DOSSIER / junio - julio 2023 / No. 105

Mi aliada


Débora Herrera



Honestamente, no tengo los típicos recuerdos de infancia: aprender a andar en bici, las primeras caídas o pasear con otros niños de la colonia. Será que el uso de la cleta es muy común en el pueblo de mis abuelos, un pueblito donde se hacían petates y abundan los músicos, un pueblito de por allá de Guanajuato. La bicicleta, como en muchos otros pueblos de nuestro México, es parte de la cotidianidad, se usa pa´ todo. De hecho, en ese pueblito, los trabajadores que toman camión para trasladarse lejos llegan a un lugar donde pueden dejar su bicicleta por tan sólo cinco pesitos. Crecí con esa naturalidad de andar en bici, como lo es andar a pie, así que no me era significativo pedalear. Al evocar mi infancia, lamento que nunca me acerqué a mi abuelo para que platicáramos de las cletas o me enseñara a darle mantenimiento. Recuerdo que con mucha paciencia él revisaba su bici, pasaba horas en el patio, silbando junto con sus pájaros o cantando alguna canción viejita que sonaba en la grabadora.
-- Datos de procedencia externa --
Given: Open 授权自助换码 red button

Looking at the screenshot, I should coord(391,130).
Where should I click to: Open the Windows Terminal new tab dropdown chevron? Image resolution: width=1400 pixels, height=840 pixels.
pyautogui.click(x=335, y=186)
No pude recordar mi primera bici, lo que sí recuerdo bien es que, cuando tenía unos 24 años, encontré chamba en Dolores Hidalgo. Me fui a vivir allá, mi lugar de trabajo estaba cerca, por lo que decidí comprarme una bici con mi primer sueldo. Fue una bici blanca con salpicaderas, puños y canastilla rosa. ¡Qué época! Imagínate la belleza de pedalear en calles empedradas, pasando por la casa de José Alfredo Jiménez o la iglesia donde el cura Hidalgo dio el grito de Independencia.

Pasó el tiempo y me vine al D.F., como se llamaba entonces, así que vendí aquella cleta. En esta enorme ciudad jamás se me ocurrió tener bici, estaba maravillada con el metro. Allá en provincia, además de caro, es relento desplazarse en los “guajolojets”. Fueron años recorriendo la ciudad en metro. Al tiempo, mi novio de aquel entonces, guanajuatense también, se vino a vivir acá. Ambos realizábamos una especialidad médica. En nuestros pocos ratos libres, nos encantaba explorar esta ciudad bella, rara y enigmática. Con el paso del tiempo, entre el ajetreo, el caos, las dificultades económicas, el maltrato en la formación profesional y el agotamiento, la ciudad nos envolvió. Transitando por esos momentos oscuros, con motivo del día mundial de la bicicleta, la UNAM convocó a un concurso de fotografía. Participé sin pensar ganar, pero, bendito destino, gané una cletita: mi liberación, aunque en ese momento no lo sabía, pues esa cleta estuvo inmóvil, esperando el momento indicado. Si hubiese sabido en aquel entonces que la bici es como el mezcal, que “es para todo mal y para todo bien también”, la hubiese pedaleado en aquella turbidez emocional.

Mi relación comenzó a hacerse destructiva, y, una noche, tras una discusión terrible, mi ex sentenció: “tienes dos días para irte”. En cuanto amaneció, salí hacia CU en busca de un departamento; hacia el anochecer, lo encontré. Al día siguiente, la bici comenzó a ser mi aliada. Tenía poco tiempo y dinero para conseguir una mudanza, así que me envalentoné, pues no había agarrado la bici en esta ciudad; me parecía una locura, pero no había de otra, a pedalear. No recuerdo cuántos viajes hice en esa cleta, cargando ropa, trastes y recuerdos, dejando las lágrimas esparcidas en ese camino, pero aferrada al manubrio, así como a la vida.













Débora Herrera Ramírez (Celaya, Guanajuato, 1987). Es nutrióloga de formación, con una especialidad en Nutrición Clínica Pediátrica. Por varios desencuentros con la realidad y comprender que somos más que un conjunto de procesos biológicos, se fue al mundo social, y ahora está enamorada de andar por los caminos de la antropología. Realizó sus estudios de maestría en Antropología en Salud, en la UNAM, y actualmente se encuentra realizando el doctorado en la misma disciplina.